COP27 : des voix de l’Afrique pour protéger le climat

Des voix d'Afrique se sont élevées à Charm el-Cheikh, en Égypte, pour exprimer l’urgence climatique qui touche leur continent. Notre envoyé spécial a rencontré quelques champions africains du climat.

Des participants africains à la COP27.

Plusieurs pays d'Afrique et d'ailleurs dans le monde réclamaient la création d'un fonds pour compenser les pertes occasionnées par les changements climatiques.

Photo : Reuters / Mohamed Abd El Ghany

La conférence des Nations unies sur le climat de Charm el-Cheikh a été décrite comme la COP africaine. Les 54 pays de l’Afrique génèrent seulement 4 % des émissions mondiales de gaz à effet de serre.

Et pourtant, le continent africain est en première ligne des changements climatiques. Sécheresses à répétition, inondations dévastatrices, érosion du littoral, cyclones destructeurs. Les dégâts irréparables causés par les bouleversements du climat chamboulent les vies.

Ndeye Astou Sylla.

La Sénégalaise Ndeye Astou Sylla est membre du Réseau de communication et de développement des femmes sénégalaises (RECODEF).

Photo : Radio-Canada

« Il y a non seulement une injustice climatique entre le Nord et le Sud, mais aussi entre les hommes et les femmes. Ce sont les femmes qui en subissent le plus les effets, qui marchent des kilomètres pour aller chercher l’eau et le bois ou qui gèrent la famille après les inondations. »

— Une citation de  Ndeye Astou Sylla, du Réseau de communication et de développement des femmes sénégalaises
Aminetou Bilal.

Aminetou Bilal, originaire de Mauritanie, militante environnementaliste et directrice de l'ONG Selfie Mbalite.

Photo : Radio-Canada

« La Mauritanie est un pays coincé entre le désert et la mer. Le niveau des mers monte et gruge la côte, et le désert gruge de l’autre côté. Les dommages sont irréversibles. Les gens n’ont pas idée à quel point les changements climatiques bouleversent notre vie de tous les jours. Quand il y a de la sécheresse ou des inondations, les enfants ne vont pas à l’école. Ça arrive de plus en plus souvent. »

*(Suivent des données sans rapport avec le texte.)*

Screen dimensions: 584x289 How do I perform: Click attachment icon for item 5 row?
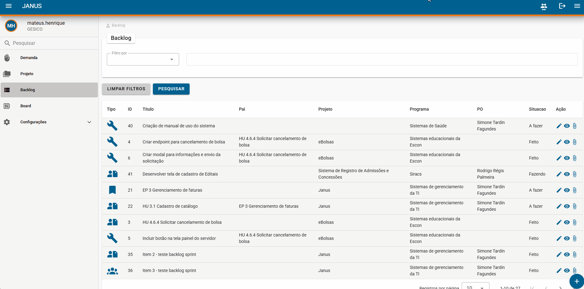[x=575, y=238]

— Une citation de  Aminetou Bilal, militante environnementaliste et directrice de l'ONG Selfie Mbalite
Ewi Stephanie Lamma.

Ewi Stephanie Lamma, originaire du Cameroun et militante à FOREP Cameroon pour la protection de la forêt.

Photo : Radio-Canada

« Au Cameroun, les peuples autochtones n’ont rien à dire quand les compagnies minières et les pétrogazières coupent la forêt. La disparition de la forêt bouleverse complètement le cycle de l’eau dans notre pays. Les rivières s’assèchent, ou alors elles débordent, et les personnes ne sont pas capables de se faire entendre par le gouvernement. Les gens se déplacent et les villages ferment. »

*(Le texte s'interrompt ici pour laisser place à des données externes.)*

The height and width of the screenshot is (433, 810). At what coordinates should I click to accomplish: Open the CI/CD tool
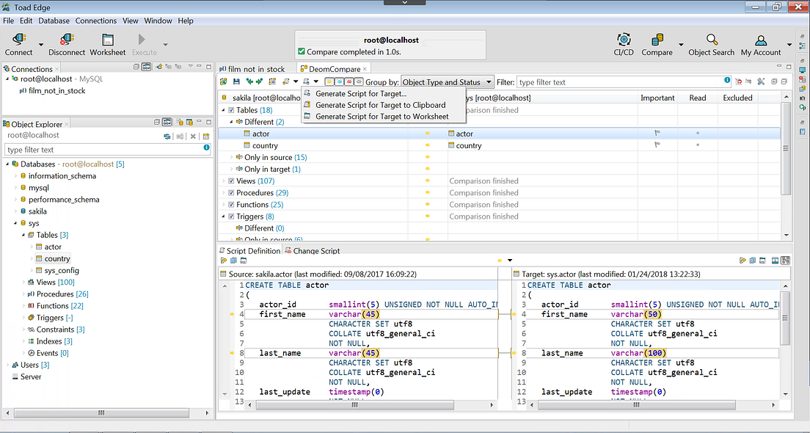624,40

— Une citation de  Ewi Stephanie Lamma, militante à FOREP Cameroon pour la protection de la forêt
Hubert Stephy Tchuigoua.

Le Camerounais Hubert Stephy Tchuigoua dirige l'ONG Family Green Corporation qui travaille avec les petits agriculteurs.

Photo : Radio-Canada

« Les petits agriculteurs vivent le bouleversement du climat tellement intensément. Les cultures ne poussent plus à la même date, et ça bouleverse les rituels culturels qui y sont rattachés. Pour ma part, j’essaie de leur apprendre à diversifier leurs activités pour qu’ils ne soient pas complètement détruits par la perte de leur production. Nous leur apprenons l’agroécologie pour remettre en place la biodiversité locale. »

— Une citation de  Hubert Stephy Tchuigoua, directeur de l'ONG Family Green Corporation
Sommet sur le climat en Egypte
Aissatou Oumarou Ibrahim.

Aissatou Oumarou Ibrahim, originaire du Tchad, fait partie d'un peuple autochtone du Sahel, les Peuls.

Photo : Radio-Canada

« En tant que peuple du Sahel, les Tchadiens sont frappés de plein fouet par les changements climatiques. Mais les peuples autochtones comme le mien, les Peuls, le sont encore plus, parce qu’ils n’ont aucune voix. Nous sommes des semi-nomades dans le Sahel, l’un des endroits les plus vulnérables aux bouleversements du climat. On est un pays du désert, mais il y a de plus en plus d’inondations. C’est dur, très dur. »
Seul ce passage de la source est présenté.